One method that works well is to use lower-rep protocols (keeping the time under tension to about 20 seconds) but shortening the rest intervals. I cover this in my hypertrophy boot camps, and as such it is considered proprietary information – so you have to promise not to share this workout with anyone. Here is a sample routine, using those concepts, developed by my course conductor Derek Woodske, former National Record holder, and track and field national team for Canada.

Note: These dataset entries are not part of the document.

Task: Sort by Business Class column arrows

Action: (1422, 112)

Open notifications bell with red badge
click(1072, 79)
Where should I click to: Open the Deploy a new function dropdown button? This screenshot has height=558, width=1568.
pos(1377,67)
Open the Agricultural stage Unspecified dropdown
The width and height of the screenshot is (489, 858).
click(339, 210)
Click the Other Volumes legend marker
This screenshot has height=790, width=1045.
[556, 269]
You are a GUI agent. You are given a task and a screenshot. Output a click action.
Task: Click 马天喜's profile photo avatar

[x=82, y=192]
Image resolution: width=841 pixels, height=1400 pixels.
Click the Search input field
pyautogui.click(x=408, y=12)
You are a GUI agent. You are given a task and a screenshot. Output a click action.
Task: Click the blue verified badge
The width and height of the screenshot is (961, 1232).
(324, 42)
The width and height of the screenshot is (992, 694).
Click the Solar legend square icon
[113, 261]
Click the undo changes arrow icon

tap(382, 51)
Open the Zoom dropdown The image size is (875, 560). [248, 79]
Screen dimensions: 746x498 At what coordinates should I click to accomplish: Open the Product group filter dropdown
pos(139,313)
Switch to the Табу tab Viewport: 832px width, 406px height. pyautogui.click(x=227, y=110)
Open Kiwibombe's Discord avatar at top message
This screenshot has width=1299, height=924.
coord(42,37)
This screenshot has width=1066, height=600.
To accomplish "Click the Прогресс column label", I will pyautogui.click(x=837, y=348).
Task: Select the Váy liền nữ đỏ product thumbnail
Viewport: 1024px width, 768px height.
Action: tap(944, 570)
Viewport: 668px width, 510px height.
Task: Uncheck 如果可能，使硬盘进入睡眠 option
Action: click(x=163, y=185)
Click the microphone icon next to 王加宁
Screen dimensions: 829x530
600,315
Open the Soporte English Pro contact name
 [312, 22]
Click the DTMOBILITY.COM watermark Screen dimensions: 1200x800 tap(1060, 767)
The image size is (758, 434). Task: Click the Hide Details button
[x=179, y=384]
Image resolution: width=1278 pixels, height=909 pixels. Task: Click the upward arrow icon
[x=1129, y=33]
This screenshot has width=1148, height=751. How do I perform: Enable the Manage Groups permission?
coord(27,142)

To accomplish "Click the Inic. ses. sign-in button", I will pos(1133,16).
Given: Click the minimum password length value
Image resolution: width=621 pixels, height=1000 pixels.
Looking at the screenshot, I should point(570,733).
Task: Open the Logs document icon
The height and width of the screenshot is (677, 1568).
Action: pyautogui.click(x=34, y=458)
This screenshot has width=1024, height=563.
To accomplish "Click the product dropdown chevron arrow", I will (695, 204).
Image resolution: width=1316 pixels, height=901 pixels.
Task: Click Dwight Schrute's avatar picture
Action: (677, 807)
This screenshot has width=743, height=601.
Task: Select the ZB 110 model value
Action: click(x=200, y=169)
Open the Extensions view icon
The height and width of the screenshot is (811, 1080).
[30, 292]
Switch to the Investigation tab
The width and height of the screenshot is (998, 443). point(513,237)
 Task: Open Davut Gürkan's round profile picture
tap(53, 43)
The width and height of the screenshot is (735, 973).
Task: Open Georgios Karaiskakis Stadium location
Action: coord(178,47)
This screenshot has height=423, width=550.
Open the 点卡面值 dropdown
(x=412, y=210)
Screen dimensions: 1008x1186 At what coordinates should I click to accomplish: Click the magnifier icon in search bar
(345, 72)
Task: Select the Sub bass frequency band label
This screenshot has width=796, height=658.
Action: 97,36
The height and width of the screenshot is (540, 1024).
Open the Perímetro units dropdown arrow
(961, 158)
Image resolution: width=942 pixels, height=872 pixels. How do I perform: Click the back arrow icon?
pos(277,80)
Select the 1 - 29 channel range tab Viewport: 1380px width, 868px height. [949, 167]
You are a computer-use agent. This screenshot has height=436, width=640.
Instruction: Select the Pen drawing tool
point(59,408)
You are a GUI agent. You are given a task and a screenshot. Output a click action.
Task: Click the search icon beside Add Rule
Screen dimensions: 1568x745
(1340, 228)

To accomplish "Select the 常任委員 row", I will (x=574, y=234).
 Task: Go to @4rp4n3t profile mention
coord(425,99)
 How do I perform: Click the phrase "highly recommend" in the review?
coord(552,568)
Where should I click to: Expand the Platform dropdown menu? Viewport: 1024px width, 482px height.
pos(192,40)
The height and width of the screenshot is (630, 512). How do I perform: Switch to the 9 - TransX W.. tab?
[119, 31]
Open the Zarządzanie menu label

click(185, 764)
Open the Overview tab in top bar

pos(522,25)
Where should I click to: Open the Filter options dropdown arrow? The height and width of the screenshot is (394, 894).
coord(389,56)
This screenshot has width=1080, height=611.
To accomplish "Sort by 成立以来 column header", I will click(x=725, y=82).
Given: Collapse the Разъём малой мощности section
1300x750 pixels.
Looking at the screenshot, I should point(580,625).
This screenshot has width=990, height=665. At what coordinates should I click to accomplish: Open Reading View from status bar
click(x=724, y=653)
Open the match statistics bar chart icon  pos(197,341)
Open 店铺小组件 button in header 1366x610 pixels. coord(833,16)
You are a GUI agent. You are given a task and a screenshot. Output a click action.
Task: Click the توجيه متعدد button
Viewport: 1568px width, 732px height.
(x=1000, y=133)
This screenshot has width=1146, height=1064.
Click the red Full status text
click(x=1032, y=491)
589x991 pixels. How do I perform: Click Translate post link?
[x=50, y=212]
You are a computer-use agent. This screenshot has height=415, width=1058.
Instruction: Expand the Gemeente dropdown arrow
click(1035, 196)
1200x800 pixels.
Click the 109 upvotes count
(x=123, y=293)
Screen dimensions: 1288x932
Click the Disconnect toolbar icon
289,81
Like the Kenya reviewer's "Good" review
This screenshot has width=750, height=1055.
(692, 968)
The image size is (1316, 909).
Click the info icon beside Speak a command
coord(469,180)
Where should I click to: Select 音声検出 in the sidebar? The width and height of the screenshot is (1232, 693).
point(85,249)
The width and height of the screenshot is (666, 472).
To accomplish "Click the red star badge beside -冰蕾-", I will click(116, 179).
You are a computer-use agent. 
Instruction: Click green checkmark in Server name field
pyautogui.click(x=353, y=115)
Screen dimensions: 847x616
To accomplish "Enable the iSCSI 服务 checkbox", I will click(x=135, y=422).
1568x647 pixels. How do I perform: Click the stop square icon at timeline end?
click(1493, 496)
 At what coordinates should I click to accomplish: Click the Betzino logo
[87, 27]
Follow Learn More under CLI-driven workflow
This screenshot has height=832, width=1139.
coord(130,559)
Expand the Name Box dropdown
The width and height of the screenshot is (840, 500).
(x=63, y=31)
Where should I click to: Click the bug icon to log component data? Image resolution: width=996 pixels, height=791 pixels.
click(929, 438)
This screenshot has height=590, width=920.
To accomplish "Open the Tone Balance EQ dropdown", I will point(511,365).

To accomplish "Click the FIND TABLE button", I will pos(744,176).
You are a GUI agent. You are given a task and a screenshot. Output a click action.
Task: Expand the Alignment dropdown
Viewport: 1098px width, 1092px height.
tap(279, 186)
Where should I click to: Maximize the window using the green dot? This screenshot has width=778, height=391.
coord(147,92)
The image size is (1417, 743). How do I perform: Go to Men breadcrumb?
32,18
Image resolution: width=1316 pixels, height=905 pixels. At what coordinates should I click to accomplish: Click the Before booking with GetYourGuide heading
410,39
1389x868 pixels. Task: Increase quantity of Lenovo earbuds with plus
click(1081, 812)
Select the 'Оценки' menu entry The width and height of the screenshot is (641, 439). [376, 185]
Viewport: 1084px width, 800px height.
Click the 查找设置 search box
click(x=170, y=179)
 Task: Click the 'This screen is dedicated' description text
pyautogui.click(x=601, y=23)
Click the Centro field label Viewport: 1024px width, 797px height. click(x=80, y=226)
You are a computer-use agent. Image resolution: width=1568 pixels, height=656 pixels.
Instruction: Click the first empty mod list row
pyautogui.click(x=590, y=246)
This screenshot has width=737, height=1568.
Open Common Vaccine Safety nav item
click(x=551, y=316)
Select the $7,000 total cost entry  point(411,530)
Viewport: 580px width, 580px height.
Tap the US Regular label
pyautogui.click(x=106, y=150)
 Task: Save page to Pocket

First, let’s start with the triceps:
 
A-1. Floor Press: 5 x 2, 50X0, rest 15 seconds
A-2. Triceps Extensions, 30-degree, Dumbbell, Neutral Grip: 5 x 4, 40X0, rest 15 seconds
A-3. Triceps Extensions, Supine, Dumbbell, Neutral Grip: 5 x 6, 30X0, rest 15 seconds
A-4. French Press, Standing, Thick Rope, Neutral Grip: 5 x 8, 20X0, rest 120 seconds
 
And here is one for the biceps:
 
A-1. Chin-Up, Supinated Grip: 5 x 2, 50X0, rest 10 seconds
A-2. Scott Curl, Seated, 45-degree, EZ Bar, Mid Reverse Grip: 5 x 4, 40X0, rest 10 seconds
A-3. Seated Zottman Curls, 80 degrees with Thick Dumbbells: 5 x 6, 30X0, rest 10 seconds
A-4. 45-Degree Incline Curl with Thick Dumbbells, Off-set Grip Supinating Grip: 5 x 8, 20X0, rest 120 seconds
 
The concept behind this workout is you still perform lower reps, but the shorter rest intervals between sets (10 seconds) will allow to still tap into the higher threshold motor units, at least more than if you  went straight from one exercise to another

To further understand the concept of rest pause, please read:

Tip 267: Get More Powerful: Vary Training Tempo With Inter-Repetition Rest

Also, due to the high number of sets on this workout, you need to use a weight that will enable you to complete the rep goal for each set. For example, if you are performing 5 sets of 2 reps, don’t use your 2 repetition max (RM) but perhaps your 4RM. If you cannot perform all the reps for the last two sets using this guideline, then this workout is too advanced for you.
 
Another way to do it to start with the heaviest load for each one of first set the given exercises, then drop the weight 2-4% each succeeding set. If you get to a point where you are at 80% of the start weight for a given exercise, time to stop the workout.

Those who are familiar with my work know my workouts fall into two basic categories: accumulation (emphasizing volume of training) and intensification (emphasizing intensity of training). The above two workouts would belong in an accumulation phase for a fast-twitch individuals.